Уж, наверное, больше он сокровище своё не потеряет; против всего мира поднимется, станет горой маленький человек, но не отдаст, с самой Смертью поспорит, с той дамой, перед которой ещё никто не устоял, он собой пожертвует, но любимую не выдаст, в пропасть кинется за ней без страха, в бездонный холодный омут опустится и спасёт. Сейчас, сейчас он вберёт, вожмёт её в себя, он вдохнёт её, он поместит её у себя в груди — там, где сердце, — чтобы она всегда была с ним, пока он живёт, пока сердце стучит, пока тревожится дыханием грудь. Всегда чтобы...
Он целовал ей волосы, лоб, щёки, глаза. Слёзы её высохли, а лицо теперь пылало.
— Митя, ты в горячке. Ты болен?..
— Я счастлив.
— Господи, как горячи руки твои — огонь...
Он был огонь, она — вода. Две вечные стихии, созданные друг для друга и противостоящие друг другу, две вечные стихии, в единении рождающие землю от начала времён, два божества: одно освещающее и сжигающее, другое — очищающее и гасящее. Он был огонь — ослепительный, быстрый, бушующий, властный; она была вода — блестящая, медленная, текучая, податливая. Огонь был ясный и прозрачный, вода — полная тайны, тёмная и мутная не только во облацех, неодолимо притягательная, всепоглощающая и всескрывающая. Он поднимался над ней, и она покорно опускалась. Он повелевал, и она безмолвно подчинялась. Но, отдав ей силу, он остывал, а она тогда вскипала, она окутывала его, и он вновь распалялся. Всесжигающие языки его пронзали пространство. Вода изгибалась и охватывала его, устремлялась вперёд, вода расплёскивалась и шумела гигантскими водоворотами, огонь бесстрашно в них погружался, он шипел, накалённый в древнейшем горниле желания, он пронзал и входил, суля блаженство, доставляя боль, без которой счастье не счастье, вызывая стон, без которого страсть не страсть, и наконец даря сказанное великое блаженство — как бесконечный выдох, как бесконечный вдох...
Сомнения
ременами слышались шаги и говор поздних прохожих. Всё реже тревожили тишину окрики извозчиков и тяжёлый конский топот. Жёлтый свет фонаря сочился с улицы в комнату; на фоне чёрно-синего зимнего неба он выглядел золотым; того же цвета искристые лучики разбегались во все стороны от узоров изморози на стекле, они рисовали на белом потолке волшебный, невиданный сад. Свет с улицы прозрачным одеялом накрывал Надю, безмолвно и с закрытыми глазами лежавшую рядом с Бертолетовым и положившую ему голову на грудь. Обнажённое, расслабленное, отдыхающее тело её, совершенное тело юного божества, в этом свете выглядело отлитым из золота — отлитым искусно и отполированным мастерски, с любовью. И Надя, и Бертолетов испытывали сейчас одно — блаженную истому телесную и душевную. Сладкая опустошённость объединяла их, как начала начал объединяют разные миры; это была опустошённость, дарящая обоим желанное отдохновение и делающая тела и души непобедимо сильными.
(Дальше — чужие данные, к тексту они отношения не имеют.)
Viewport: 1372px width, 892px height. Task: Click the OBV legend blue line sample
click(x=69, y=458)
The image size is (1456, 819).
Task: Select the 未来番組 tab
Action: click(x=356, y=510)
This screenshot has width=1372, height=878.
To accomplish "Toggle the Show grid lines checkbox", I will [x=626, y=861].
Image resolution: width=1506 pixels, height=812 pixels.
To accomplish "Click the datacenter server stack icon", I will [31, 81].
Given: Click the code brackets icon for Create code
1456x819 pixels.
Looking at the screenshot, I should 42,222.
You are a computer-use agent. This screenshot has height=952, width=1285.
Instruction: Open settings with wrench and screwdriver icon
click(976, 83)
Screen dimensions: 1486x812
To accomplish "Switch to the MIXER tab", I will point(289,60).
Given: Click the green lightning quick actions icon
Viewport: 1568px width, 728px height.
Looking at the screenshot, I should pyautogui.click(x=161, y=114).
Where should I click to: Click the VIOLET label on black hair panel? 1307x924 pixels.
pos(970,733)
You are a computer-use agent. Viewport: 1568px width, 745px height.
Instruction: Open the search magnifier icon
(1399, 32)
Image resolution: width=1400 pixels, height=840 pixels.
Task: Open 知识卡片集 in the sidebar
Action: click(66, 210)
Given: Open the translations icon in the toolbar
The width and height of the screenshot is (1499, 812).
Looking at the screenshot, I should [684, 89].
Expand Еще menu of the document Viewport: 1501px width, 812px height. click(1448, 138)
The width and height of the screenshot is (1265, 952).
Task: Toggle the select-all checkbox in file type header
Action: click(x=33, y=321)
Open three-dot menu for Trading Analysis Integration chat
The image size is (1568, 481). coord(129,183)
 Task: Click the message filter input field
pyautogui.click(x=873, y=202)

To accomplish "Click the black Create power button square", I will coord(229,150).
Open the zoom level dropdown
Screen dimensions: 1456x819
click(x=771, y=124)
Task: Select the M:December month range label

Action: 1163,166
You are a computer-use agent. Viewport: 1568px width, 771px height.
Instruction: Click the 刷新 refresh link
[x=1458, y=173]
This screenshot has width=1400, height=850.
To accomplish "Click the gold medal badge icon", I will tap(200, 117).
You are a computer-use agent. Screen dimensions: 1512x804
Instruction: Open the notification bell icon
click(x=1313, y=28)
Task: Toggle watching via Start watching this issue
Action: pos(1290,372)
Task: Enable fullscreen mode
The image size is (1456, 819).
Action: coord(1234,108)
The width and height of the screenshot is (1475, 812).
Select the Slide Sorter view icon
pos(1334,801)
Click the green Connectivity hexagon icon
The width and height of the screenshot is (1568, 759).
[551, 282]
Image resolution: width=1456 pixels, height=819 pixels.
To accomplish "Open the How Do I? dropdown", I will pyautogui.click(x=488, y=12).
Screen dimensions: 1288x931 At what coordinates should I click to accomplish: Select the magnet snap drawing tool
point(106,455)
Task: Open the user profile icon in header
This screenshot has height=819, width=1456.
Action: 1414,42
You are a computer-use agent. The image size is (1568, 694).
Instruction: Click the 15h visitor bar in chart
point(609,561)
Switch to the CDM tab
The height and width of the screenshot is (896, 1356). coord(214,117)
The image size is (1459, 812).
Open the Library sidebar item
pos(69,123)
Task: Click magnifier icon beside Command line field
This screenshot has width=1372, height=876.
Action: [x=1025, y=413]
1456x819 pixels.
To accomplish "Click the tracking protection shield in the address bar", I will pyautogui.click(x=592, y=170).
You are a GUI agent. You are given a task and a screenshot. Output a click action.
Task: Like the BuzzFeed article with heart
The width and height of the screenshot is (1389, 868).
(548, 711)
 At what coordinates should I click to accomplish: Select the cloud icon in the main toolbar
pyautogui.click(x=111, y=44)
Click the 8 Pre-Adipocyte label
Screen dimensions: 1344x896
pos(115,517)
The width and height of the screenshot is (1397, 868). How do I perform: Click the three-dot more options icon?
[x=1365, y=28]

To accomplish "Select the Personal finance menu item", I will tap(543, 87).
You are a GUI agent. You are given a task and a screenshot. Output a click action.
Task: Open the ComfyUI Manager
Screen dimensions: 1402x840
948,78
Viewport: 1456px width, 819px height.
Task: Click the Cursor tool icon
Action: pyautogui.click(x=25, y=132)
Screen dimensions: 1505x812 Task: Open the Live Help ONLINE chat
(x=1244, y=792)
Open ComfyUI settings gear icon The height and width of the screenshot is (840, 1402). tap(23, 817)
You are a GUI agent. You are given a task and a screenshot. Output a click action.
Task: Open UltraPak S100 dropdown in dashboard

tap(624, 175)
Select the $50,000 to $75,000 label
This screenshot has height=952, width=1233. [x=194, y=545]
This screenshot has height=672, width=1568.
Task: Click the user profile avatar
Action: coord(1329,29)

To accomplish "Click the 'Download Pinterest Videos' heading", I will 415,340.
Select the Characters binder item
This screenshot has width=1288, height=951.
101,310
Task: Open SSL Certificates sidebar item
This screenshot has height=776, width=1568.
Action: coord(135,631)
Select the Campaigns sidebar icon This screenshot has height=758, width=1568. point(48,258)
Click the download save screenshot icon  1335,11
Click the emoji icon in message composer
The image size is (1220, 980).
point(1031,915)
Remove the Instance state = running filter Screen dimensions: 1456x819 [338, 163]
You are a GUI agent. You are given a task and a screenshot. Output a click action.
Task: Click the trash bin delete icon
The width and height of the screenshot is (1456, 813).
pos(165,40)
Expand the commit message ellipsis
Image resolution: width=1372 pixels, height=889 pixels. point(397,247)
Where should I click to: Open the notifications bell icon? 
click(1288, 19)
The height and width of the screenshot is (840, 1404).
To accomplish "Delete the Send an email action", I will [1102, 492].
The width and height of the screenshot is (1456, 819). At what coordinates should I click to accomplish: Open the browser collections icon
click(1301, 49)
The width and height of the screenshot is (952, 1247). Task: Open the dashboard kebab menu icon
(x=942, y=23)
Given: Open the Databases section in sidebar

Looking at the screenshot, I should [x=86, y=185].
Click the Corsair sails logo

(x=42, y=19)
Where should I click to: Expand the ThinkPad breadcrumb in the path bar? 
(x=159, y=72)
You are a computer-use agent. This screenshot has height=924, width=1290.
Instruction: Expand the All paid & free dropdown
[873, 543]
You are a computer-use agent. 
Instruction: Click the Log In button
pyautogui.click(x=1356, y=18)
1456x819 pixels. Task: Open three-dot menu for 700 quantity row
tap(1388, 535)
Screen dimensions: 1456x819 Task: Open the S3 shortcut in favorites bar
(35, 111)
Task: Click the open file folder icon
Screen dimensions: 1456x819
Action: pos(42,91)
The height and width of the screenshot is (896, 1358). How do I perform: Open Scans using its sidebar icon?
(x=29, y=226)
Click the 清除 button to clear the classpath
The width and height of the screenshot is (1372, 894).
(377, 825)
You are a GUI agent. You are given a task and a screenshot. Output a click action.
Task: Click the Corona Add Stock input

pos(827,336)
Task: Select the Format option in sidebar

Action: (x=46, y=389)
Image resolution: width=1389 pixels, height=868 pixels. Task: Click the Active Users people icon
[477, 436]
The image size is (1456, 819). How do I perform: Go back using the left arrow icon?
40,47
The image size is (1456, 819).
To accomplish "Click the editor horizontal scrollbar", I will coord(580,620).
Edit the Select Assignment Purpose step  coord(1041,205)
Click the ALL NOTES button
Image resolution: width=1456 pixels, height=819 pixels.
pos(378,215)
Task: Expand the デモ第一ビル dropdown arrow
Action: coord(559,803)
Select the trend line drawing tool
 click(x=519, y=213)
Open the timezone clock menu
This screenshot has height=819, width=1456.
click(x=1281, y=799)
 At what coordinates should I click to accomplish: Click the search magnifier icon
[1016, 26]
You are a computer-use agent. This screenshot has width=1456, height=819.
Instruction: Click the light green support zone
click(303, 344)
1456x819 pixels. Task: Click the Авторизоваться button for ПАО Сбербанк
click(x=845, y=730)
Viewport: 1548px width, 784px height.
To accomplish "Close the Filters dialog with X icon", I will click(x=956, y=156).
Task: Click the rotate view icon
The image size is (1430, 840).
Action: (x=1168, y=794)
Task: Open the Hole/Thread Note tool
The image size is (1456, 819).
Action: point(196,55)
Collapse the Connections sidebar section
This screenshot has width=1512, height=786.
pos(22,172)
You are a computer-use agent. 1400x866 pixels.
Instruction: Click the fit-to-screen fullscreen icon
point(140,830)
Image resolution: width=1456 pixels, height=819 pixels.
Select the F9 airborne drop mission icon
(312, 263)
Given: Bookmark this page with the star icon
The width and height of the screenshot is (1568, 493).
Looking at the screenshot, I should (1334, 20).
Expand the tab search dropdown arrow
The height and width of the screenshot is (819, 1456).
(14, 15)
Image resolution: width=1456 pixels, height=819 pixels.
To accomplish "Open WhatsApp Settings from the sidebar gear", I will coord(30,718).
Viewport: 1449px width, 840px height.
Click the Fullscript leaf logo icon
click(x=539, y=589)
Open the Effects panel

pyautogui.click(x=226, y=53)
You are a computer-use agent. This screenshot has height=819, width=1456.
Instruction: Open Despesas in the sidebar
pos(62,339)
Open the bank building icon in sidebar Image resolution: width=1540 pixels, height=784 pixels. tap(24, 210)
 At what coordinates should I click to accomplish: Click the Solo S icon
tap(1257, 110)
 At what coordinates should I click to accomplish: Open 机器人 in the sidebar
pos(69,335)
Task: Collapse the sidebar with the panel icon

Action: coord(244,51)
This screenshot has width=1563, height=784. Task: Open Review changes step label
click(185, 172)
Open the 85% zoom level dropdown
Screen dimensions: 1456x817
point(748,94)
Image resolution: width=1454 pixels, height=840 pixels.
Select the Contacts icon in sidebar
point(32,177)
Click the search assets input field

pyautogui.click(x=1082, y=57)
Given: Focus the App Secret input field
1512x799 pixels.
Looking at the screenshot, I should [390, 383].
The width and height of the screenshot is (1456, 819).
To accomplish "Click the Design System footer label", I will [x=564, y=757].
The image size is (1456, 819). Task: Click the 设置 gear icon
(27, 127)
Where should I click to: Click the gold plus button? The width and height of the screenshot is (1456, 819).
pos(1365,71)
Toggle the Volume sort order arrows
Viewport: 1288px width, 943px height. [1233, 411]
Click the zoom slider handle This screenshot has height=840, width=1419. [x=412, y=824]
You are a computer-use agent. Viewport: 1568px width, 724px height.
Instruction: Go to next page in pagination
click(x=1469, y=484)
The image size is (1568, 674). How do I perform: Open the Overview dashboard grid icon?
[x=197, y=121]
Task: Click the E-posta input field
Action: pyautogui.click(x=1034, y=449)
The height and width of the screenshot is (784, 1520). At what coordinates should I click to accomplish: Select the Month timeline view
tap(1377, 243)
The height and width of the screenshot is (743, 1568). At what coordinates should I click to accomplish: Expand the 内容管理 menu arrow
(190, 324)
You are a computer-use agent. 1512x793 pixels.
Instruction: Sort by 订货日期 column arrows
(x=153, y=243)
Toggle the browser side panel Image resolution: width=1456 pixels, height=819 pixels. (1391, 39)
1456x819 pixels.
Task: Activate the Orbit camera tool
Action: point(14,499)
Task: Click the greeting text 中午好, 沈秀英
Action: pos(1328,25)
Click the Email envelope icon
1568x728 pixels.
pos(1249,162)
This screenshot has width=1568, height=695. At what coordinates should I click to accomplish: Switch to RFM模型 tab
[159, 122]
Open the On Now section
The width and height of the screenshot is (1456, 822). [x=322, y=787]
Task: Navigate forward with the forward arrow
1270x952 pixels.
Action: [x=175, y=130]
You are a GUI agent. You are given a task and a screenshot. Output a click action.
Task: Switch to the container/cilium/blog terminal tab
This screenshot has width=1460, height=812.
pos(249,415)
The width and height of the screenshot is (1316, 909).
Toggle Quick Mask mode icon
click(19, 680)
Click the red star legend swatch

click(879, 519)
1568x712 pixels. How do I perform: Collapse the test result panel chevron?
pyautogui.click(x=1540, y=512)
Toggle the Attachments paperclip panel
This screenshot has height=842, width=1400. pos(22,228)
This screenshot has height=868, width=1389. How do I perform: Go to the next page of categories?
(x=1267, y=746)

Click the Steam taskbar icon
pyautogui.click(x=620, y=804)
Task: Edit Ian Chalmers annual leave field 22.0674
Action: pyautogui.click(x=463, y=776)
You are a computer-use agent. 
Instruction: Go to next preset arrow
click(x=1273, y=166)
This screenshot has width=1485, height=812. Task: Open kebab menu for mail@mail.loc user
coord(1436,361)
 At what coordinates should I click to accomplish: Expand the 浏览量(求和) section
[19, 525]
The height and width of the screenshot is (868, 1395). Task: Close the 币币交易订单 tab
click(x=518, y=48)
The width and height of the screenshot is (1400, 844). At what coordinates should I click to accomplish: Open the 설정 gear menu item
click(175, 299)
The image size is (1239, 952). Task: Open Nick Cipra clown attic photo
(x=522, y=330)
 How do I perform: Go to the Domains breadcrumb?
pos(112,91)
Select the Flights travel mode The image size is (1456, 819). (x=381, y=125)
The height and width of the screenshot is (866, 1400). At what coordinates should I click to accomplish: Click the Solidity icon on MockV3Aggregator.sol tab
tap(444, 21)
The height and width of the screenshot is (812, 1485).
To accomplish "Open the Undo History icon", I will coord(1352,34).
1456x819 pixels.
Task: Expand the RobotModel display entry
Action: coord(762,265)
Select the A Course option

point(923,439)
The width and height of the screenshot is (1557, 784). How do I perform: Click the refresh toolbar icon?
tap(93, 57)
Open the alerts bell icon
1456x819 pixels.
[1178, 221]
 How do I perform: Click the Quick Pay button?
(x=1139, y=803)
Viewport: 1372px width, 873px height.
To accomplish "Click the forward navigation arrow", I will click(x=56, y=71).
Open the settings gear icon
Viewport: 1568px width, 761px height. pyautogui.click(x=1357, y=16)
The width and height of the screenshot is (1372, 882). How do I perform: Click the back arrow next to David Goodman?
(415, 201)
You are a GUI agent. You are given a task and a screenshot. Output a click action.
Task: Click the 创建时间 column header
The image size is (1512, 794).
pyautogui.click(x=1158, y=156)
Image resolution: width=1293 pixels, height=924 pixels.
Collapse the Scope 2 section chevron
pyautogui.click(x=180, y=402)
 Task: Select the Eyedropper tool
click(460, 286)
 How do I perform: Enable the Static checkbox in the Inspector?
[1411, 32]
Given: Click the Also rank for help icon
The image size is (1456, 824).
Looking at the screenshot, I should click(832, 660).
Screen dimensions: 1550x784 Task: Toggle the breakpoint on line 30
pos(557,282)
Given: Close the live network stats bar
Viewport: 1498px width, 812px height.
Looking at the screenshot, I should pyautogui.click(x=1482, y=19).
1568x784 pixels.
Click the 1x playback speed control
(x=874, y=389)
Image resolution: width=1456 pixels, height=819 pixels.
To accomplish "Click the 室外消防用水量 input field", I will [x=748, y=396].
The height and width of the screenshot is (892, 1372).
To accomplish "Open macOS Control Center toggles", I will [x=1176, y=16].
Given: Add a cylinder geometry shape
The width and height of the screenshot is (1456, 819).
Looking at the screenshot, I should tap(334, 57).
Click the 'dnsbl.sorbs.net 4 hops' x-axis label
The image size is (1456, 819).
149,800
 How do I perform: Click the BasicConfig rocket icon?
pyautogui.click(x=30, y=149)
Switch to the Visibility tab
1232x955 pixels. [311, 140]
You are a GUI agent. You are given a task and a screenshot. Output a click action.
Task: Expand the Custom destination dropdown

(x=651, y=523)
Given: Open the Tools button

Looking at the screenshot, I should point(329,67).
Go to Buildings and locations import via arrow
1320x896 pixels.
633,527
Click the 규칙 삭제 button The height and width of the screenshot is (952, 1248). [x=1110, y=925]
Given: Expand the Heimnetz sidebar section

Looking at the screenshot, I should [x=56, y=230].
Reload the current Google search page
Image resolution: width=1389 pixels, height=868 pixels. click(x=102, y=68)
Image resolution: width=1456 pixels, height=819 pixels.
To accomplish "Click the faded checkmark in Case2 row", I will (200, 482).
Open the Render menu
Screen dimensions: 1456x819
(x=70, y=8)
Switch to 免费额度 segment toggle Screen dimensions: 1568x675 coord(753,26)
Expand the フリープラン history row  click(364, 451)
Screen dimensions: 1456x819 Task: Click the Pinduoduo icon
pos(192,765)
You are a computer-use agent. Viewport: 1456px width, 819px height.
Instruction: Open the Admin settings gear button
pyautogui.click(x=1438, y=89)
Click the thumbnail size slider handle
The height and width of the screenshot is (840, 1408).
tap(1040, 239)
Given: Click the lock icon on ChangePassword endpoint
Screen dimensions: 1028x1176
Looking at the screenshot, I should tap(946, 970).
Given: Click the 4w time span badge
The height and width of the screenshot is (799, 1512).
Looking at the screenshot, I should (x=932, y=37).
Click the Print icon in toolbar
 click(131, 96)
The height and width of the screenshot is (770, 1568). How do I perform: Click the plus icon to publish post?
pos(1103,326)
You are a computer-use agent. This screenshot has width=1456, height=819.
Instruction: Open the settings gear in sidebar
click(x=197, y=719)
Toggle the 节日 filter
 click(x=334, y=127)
Припомнив некую мысль, Надя открыла глаза:
— Это мой ответ тебе, Митя. Я не оставлю тебя после твоих объяснений. Разве что ты теперь оставишь меня.
Он прижал её к себе — нежно, но крепко. И вздохнул так облегчённо, будто только недавно стоял на краю гибели и уже прощался с жизнью, однако опасность чудесным образом миновала:
— Ни теперь и никогда. В особенности теперь.